A friend once told me he could never imagine me depressed. “There is nothing but sunshine and daisies and rainbows in your world,” he said. “I can almost see the butterflies hovering over your head. A serious problem for you is a pimple or a flat tire.”

Of course, he is completely wrong.

I don’t know why a lot of people seem to think my life is perfect. I don’t have any idea why he would think I’m perpetually on Prozac just because I laugh at all his jokes, even the bad ones (it’s called charity laugh, you unfunny bastard) and don’t feel the need to whine about my problems to anyone who will listen.

The truth is, I’m not very good at expressing my emotions. I’m real good at listening to other people’s problems but not talking about my own. I equate talking or even brooding over my problems to weakness and self-pity. Instead, I immerse myself in work, social activities and hobbies. And because there’s a tendency to want to isolate yourself from the world and wallow in the depths of your despair, I try to spend as much time as possible with people whenever I feel down. Especially people who mean something to me. Just listening to you talk about your trip to Cambodia, or your dick of a boss, or the liberating feeling of not wearing underwear (don’t ask) really helps, because it reminds me that the world doesn’t revolve around me.

That’s the advice people always give when you’re going through a difficult period. Go for drinks with friends. Go shopping. Go do something you enjoy.

But for me, it has not done much. The solace I was seeking was never to be found in the malls and watering holes of KL. Keeping myself busy has made time pass by faster, but the days are still dreary and the nights still desolate.

Even being constantly surrounded by people doesn’t change anything. Have you ever felt so alone in a room full of people?

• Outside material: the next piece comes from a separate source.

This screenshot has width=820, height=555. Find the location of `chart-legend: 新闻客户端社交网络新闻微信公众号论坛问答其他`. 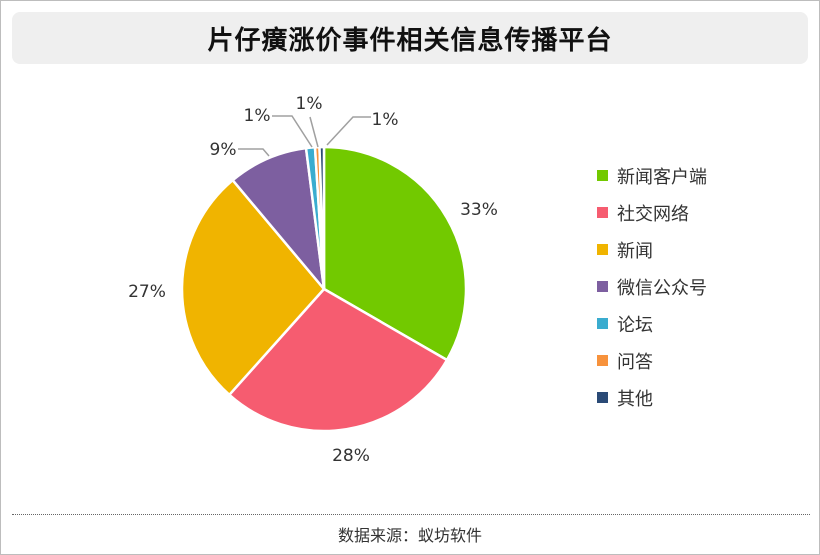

The trouble is, maybe by not letting myself despair, there is never an outlet for all this negativity. The worst kind of sorrow is the kind not expressed in tears. How do you get rid of pain when you deny it even exists? Where then does it all go? I know where it goes. It internalizes and becomes so well-hidden that it starts eating at you without you even being aware of it. It consumes you from within, bit by bit, until there is nothing left.

Until you are nothing but a void, an abyss.

I quickly laugh at everything for fear of having to cry.